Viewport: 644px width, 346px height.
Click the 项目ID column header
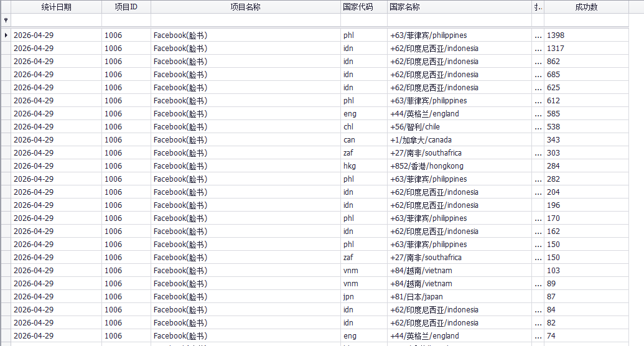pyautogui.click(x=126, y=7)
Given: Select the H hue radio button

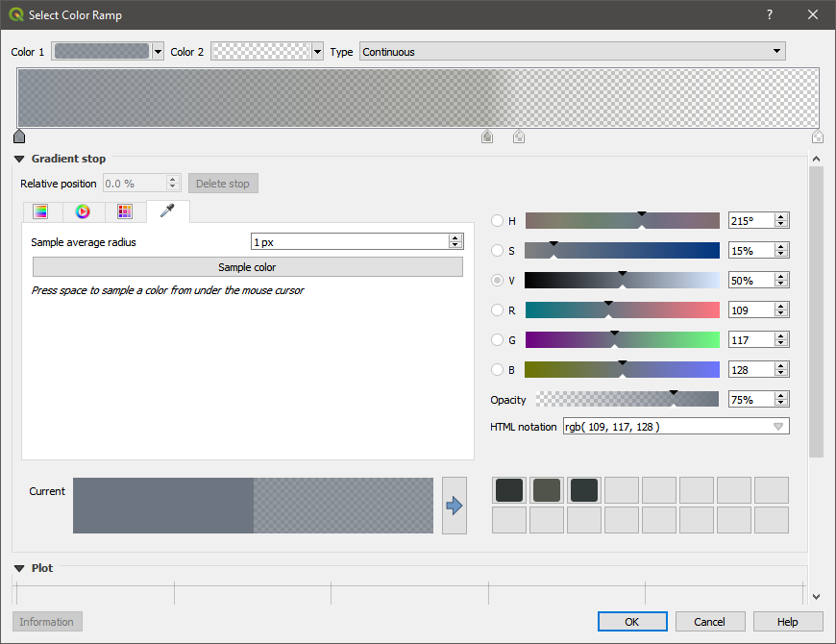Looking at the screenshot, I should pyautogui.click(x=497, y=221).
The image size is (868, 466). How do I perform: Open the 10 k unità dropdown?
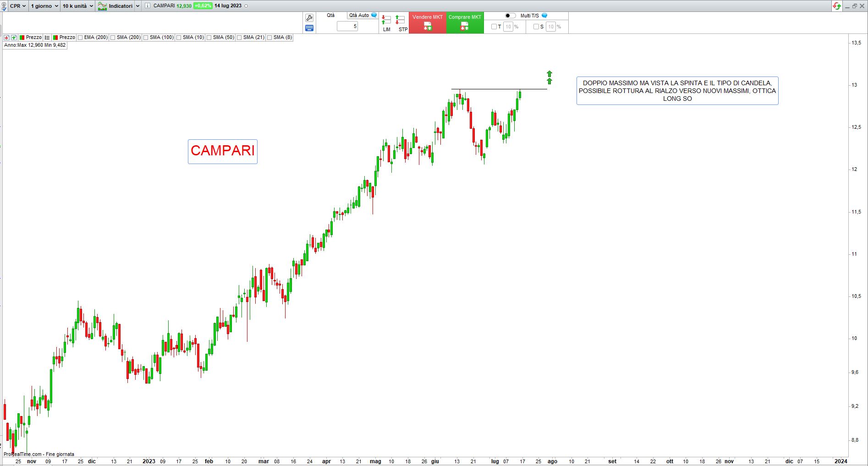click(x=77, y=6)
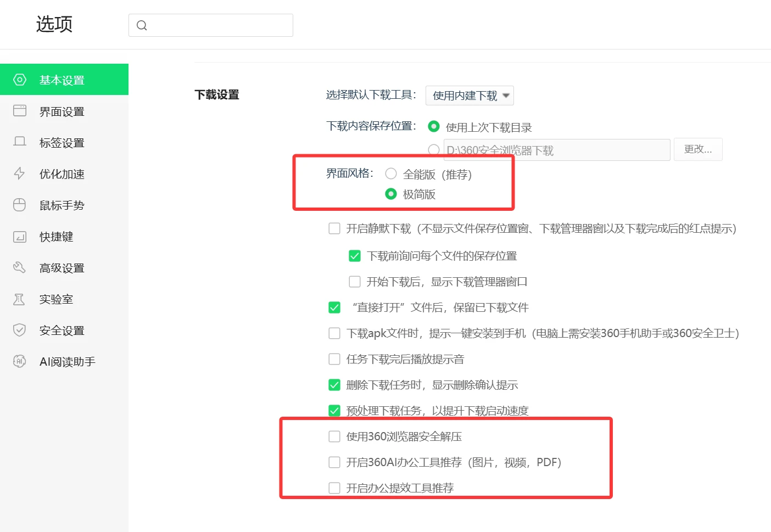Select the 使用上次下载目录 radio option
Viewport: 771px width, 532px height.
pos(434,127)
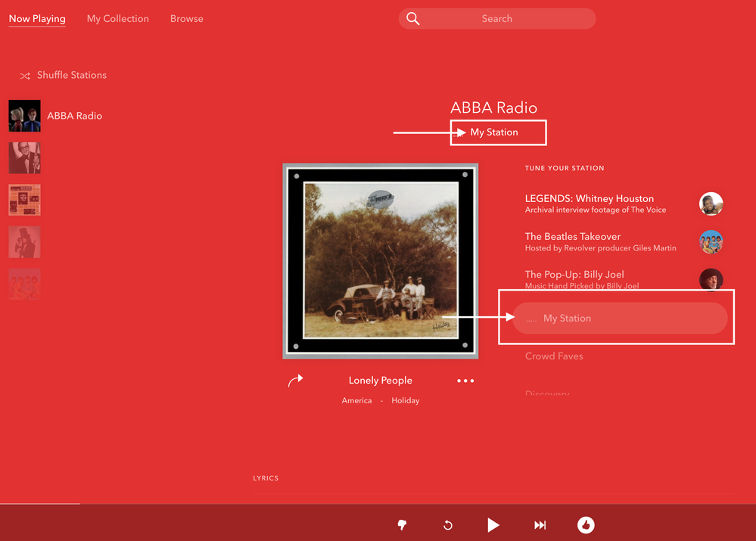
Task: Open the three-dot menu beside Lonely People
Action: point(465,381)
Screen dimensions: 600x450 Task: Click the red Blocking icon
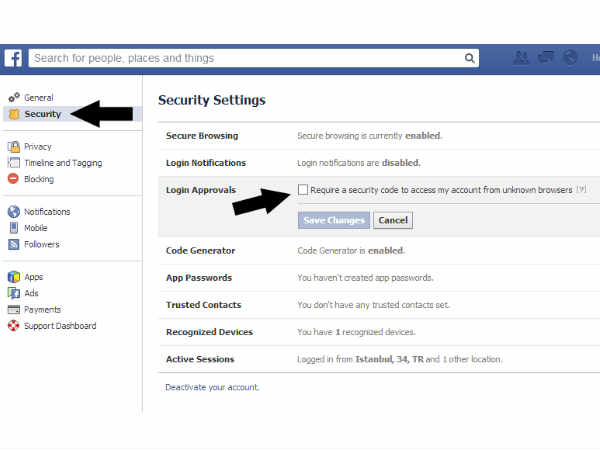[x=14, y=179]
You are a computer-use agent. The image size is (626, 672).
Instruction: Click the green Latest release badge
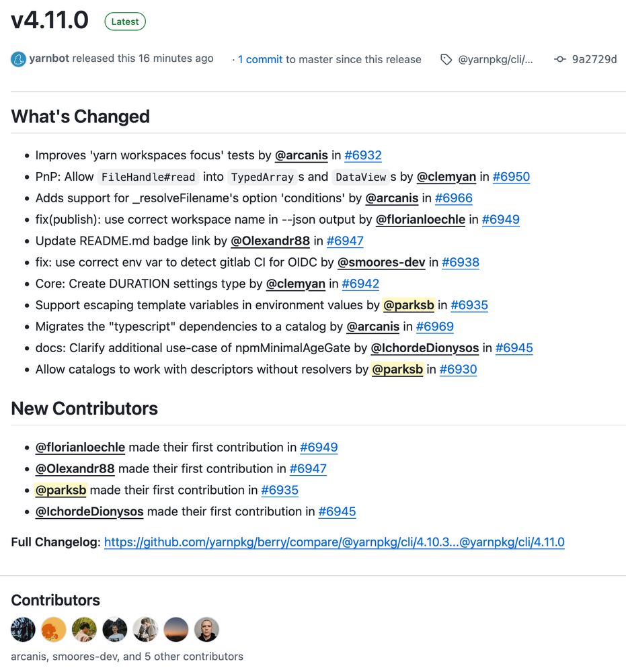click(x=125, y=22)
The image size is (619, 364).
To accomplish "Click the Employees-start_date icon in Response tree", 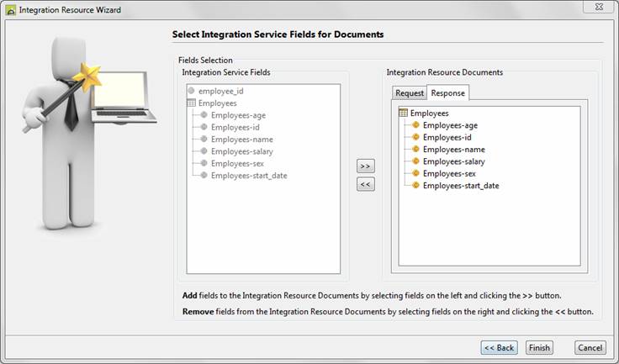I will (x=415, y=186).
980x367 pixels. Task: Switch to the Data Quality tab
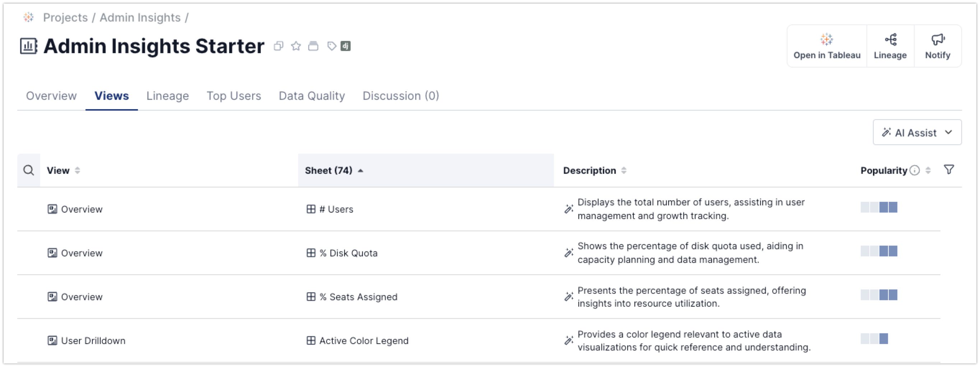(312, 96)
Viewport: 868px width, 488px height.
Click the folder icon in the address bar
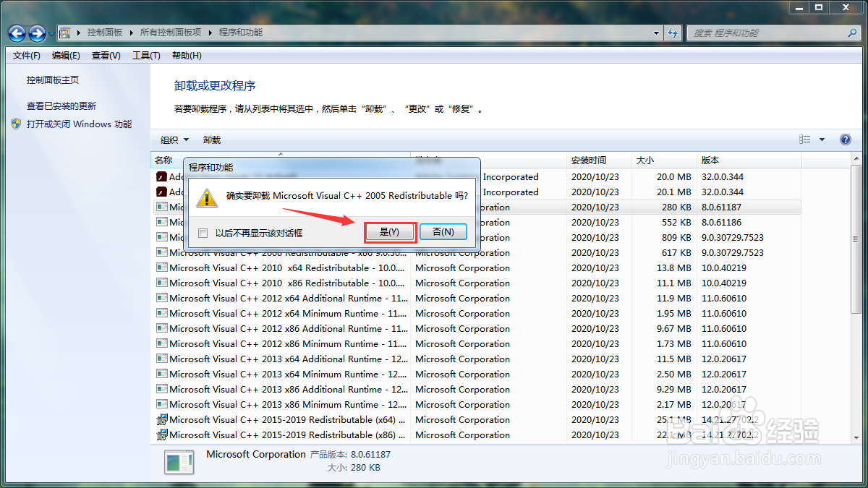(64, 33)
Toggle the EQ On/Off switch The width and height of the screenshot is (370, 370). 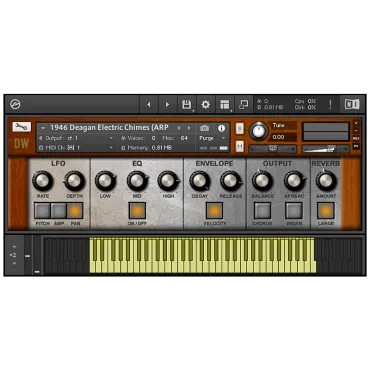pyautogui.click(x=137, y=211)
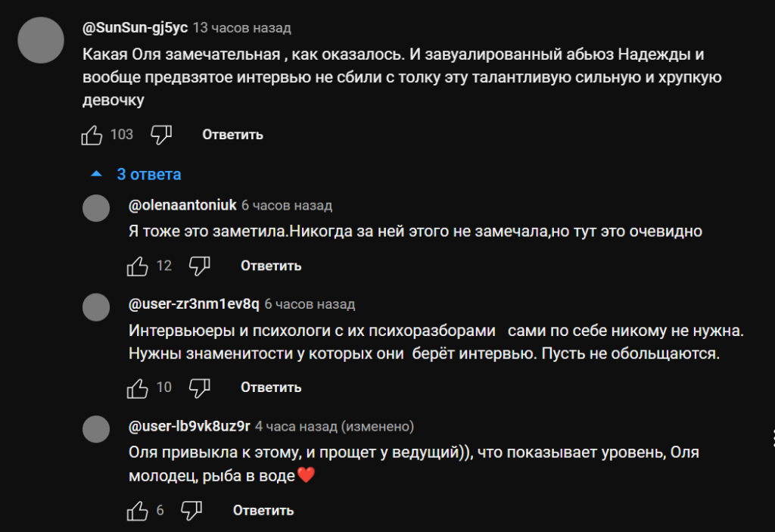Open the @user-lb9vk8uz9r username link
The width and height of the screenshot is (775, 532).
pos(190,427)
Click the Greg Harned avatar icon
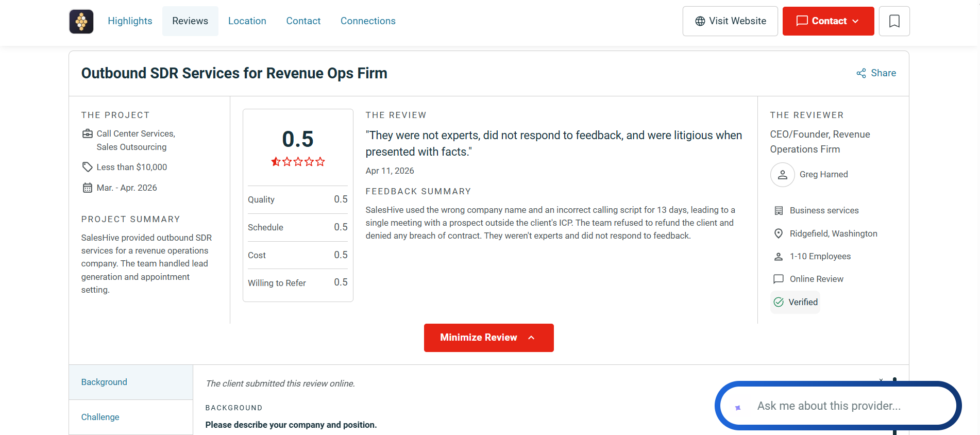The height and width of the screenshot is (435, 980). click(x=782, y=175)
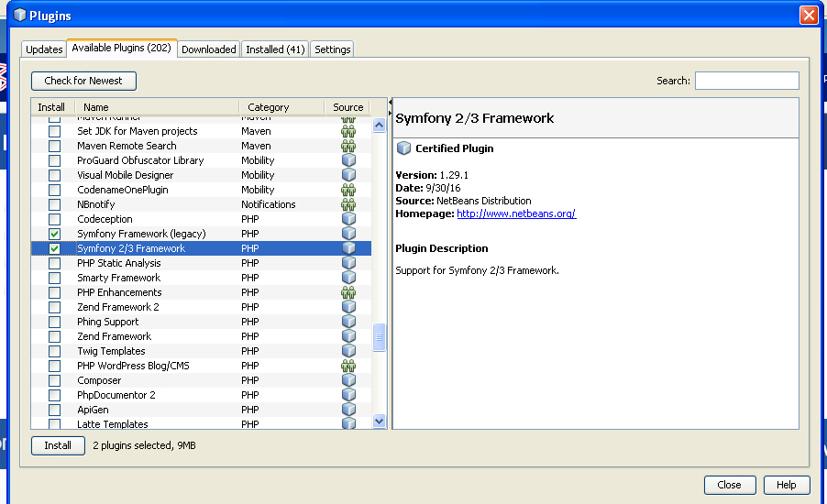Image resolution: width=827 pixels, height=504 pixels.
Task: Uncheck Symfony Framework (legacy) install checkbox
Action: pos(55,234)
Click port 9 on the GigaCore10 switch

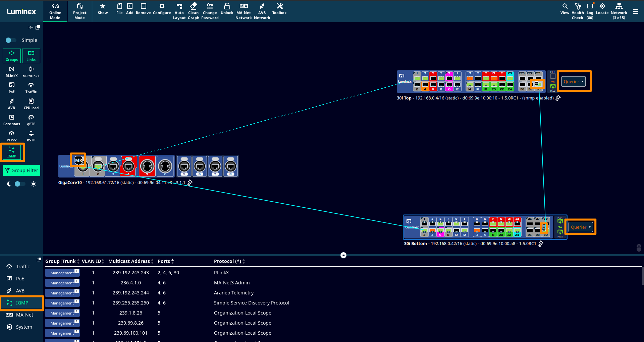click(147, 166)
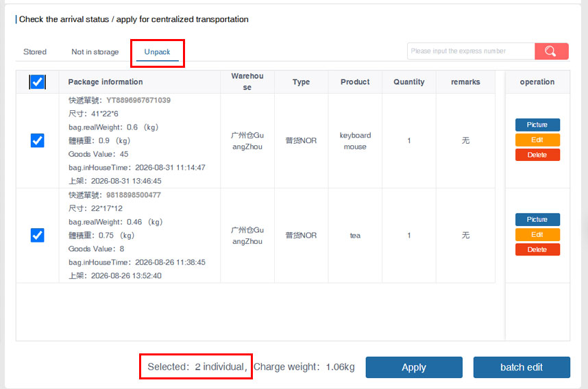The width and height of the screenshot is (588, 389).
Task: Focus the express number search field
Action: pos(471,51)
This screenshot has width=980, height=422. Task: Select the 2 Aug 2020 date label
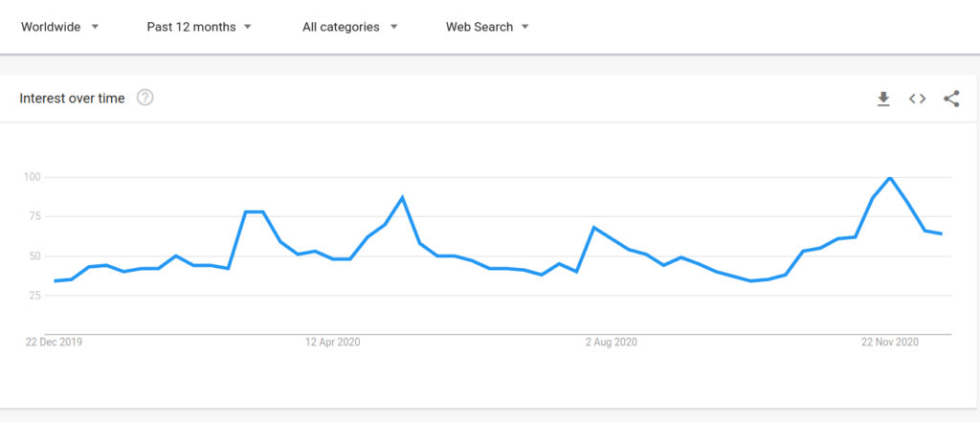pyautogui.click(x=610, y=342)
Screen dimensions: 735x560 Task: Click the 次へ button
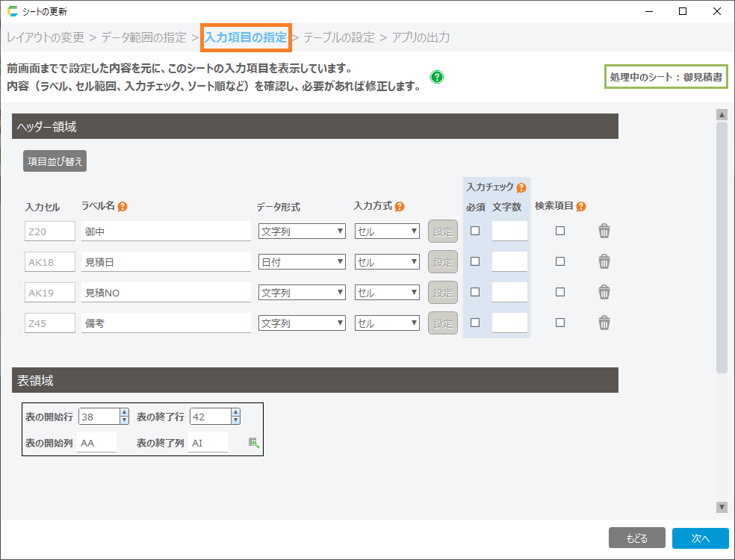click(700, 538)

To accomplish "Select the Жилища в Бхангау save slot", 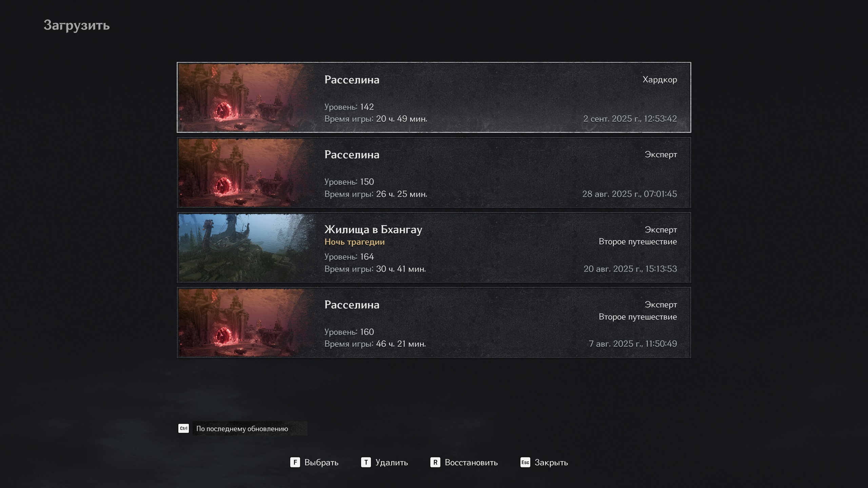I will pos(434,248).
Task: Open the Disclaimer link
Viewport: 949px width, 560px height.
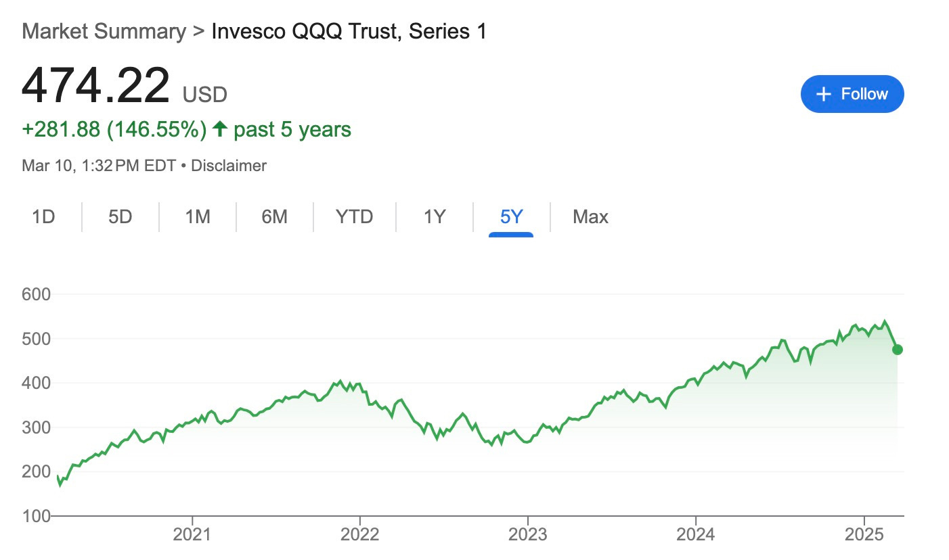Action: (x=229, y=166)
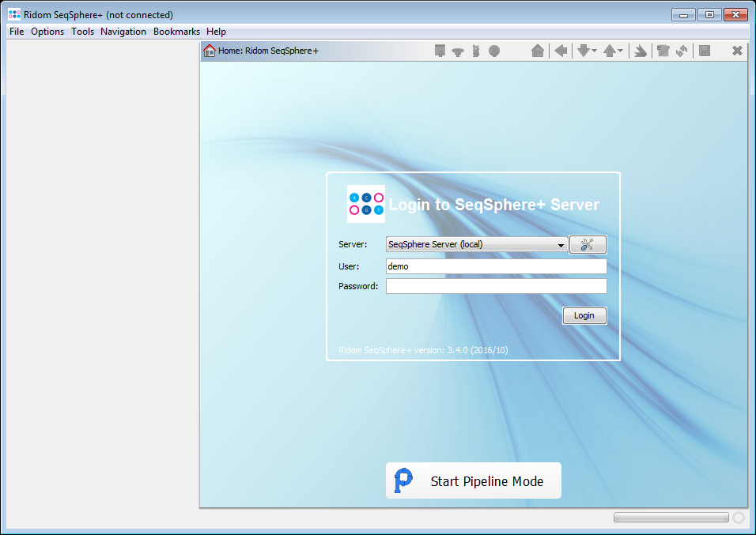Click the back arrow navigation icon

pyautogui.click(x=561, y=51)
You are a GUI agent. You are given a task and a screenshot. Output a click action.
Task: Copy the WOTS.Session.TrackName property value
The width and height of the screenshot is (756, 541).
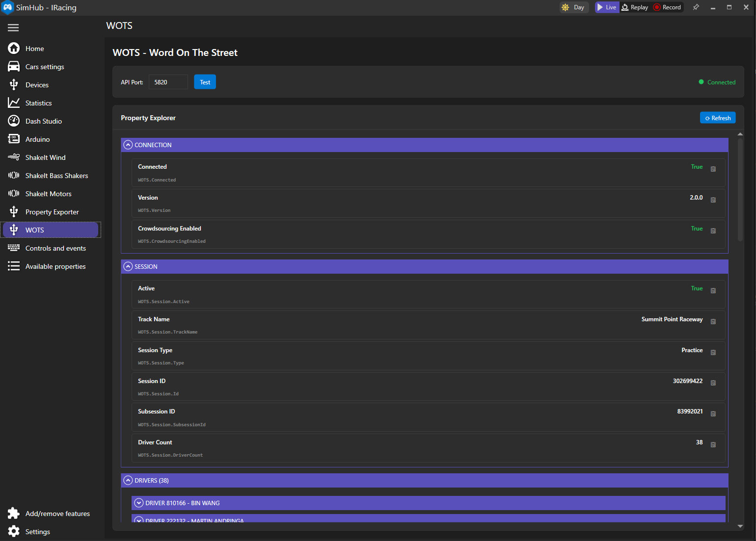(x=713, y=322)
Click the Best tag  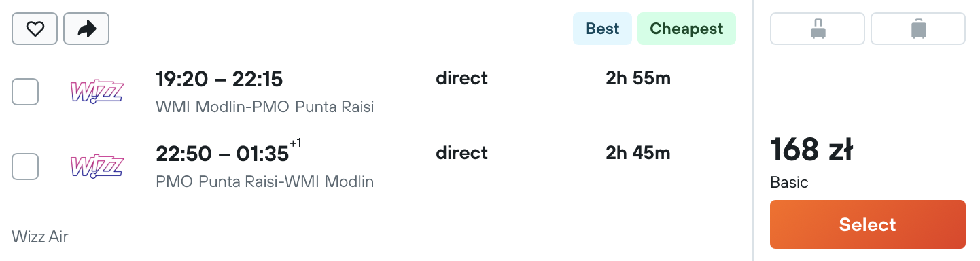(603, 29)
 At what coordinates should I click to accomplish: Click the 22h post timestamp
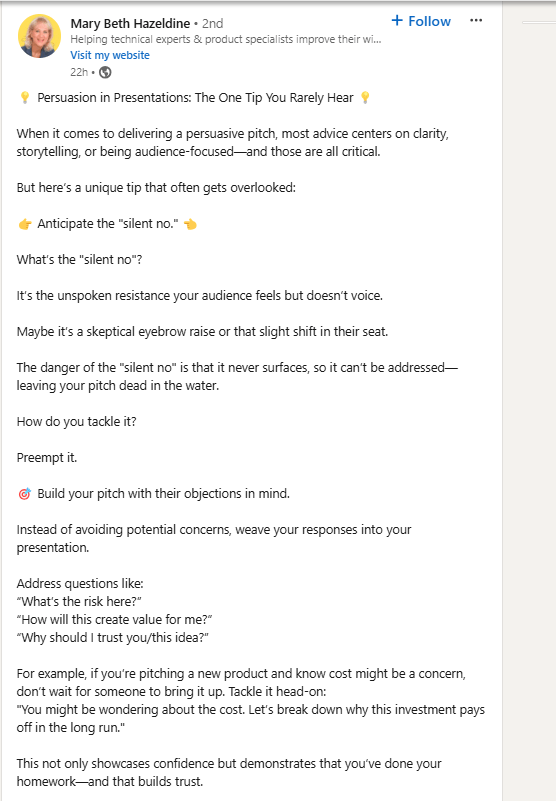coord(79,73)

● ● ● ● ● ● ●

Aim of the exercise:
What lines of the material above hold the string "agent"? Please copy them.

Result for this task:
You are a computer-use agent. The image size is (626, 672).
You are a GUI agent. You are given a task and a screenshot. Output a click action.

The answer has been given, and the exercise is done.